TEXT SEGMENT below:
The social safety net (new policy proposal)

I was down in NYC to see Hamilton earlier this week, and saw a bunch of relatives and friends while I was at it. I ended up listening to one of them, a man who tends to vote Republican and is contemplating a vote for Trump, as he described his reasons.

Basically, he has a lot of contact professionally with poor black folks in the area. He’s won recognition in newspapers for good work. From my interactions with him, I judge that he’s a man of high caliber. What bothers him is the amount of abuse of the social safety net that he sees, and the unmotivated attitude from the young people he works with from their culture.

This is a concern I’ve heard before from others. It isn’t just black folk being blamed, either. I was observing a history class in my (very white) high school when the teacher asked students how many of them knew someone who was abusing government welfare in one form or another, and about a third of the class raised their hands.

The problem is that the right wing always talks about cutting funding and cutting services, rather than structural reform which could absolutely address their legitimate concerns without opposition from the left wing.
End of TEXT SEGMENT.
RAW DATA below:
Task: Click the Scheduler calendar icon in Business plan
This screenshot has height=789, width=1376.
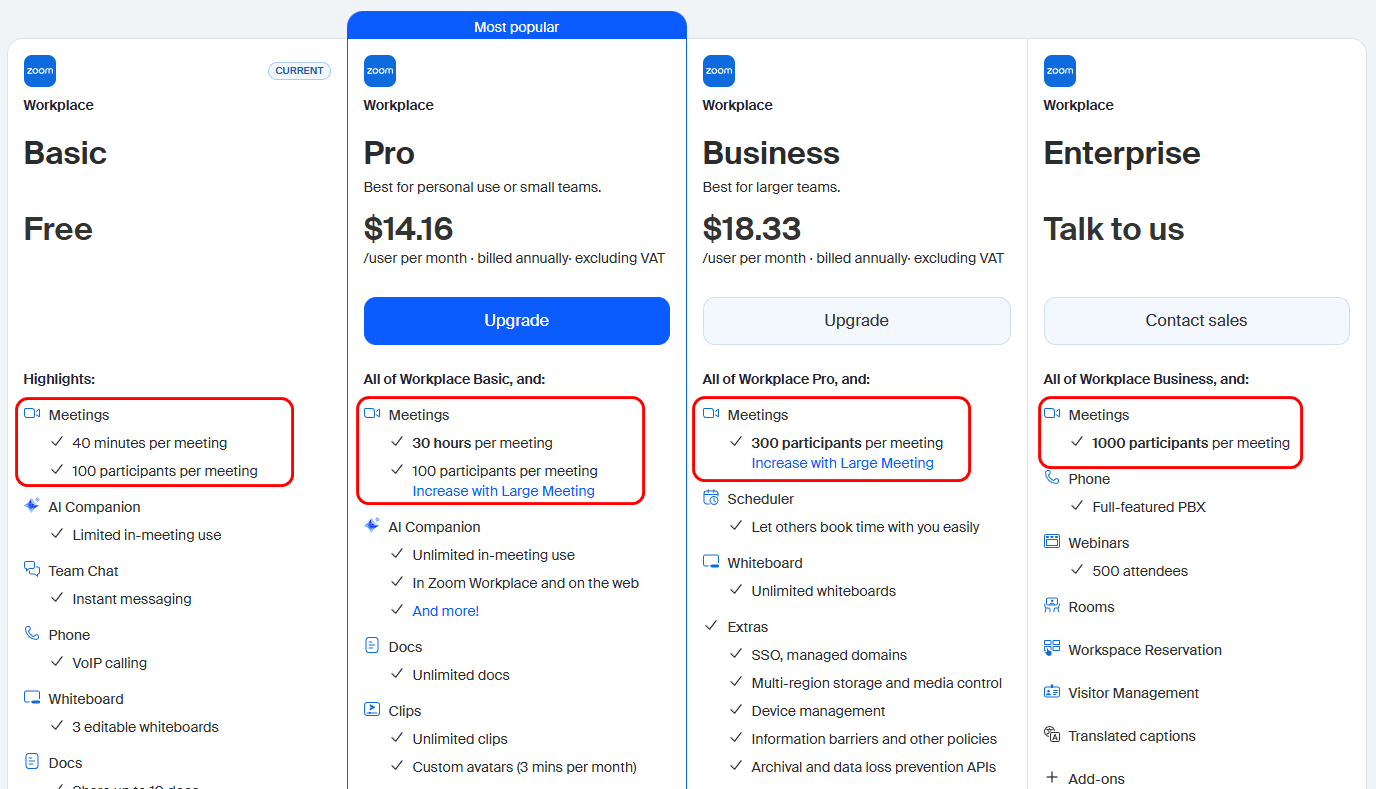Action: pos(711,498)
End of RAW DATA.
RAW DATA below:
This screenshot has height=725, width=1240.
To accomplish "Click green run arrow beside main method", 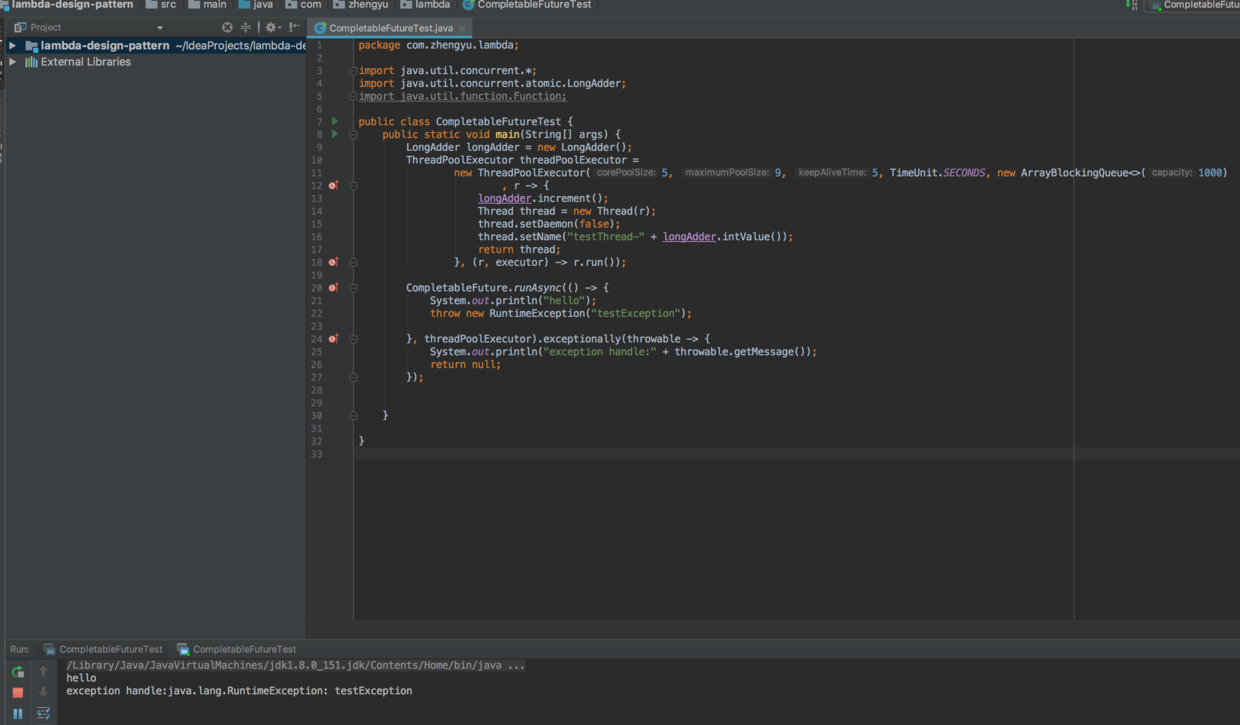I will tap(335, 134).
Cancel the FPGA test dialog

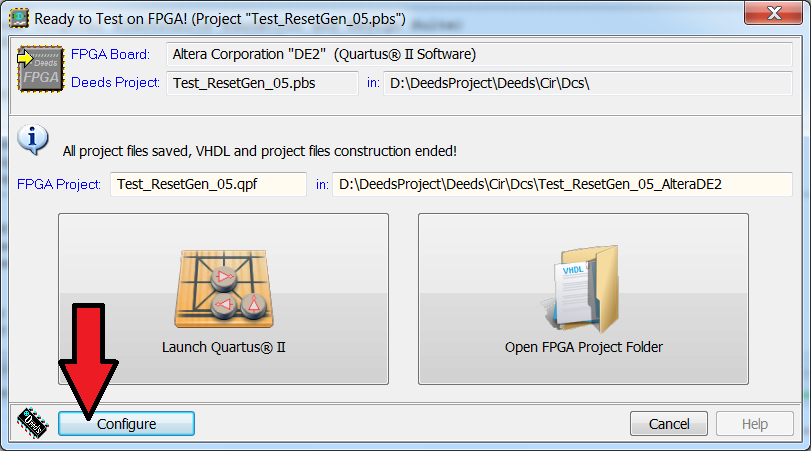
End of RAW DATA.
## WORK TASK
Write the next part of the post about the social safety net, picking up right after its last sentence. The records are unrelated material and stand on their own.

## EXPECTED OUTPUT
Our social safety net system was built piecemeal over many years and separate items of legislation. Consolidating and simplifying the system is overdue.

I think that a solid majority of Americans can get on board with capping the amount of non-medical support per person available through social safety net programs. With today’s networked computer systems, it wouldn’t be too hard to manage.

Ideally, in my opinion, we’d raise the minimum wage to $15, and then cap the social safety net a bit below a full time job at $15/hour, but I don’t insist on it.

If the ‘welfare queen’ is a myth, the cap won’t do much. If it’s a reality, it will end it.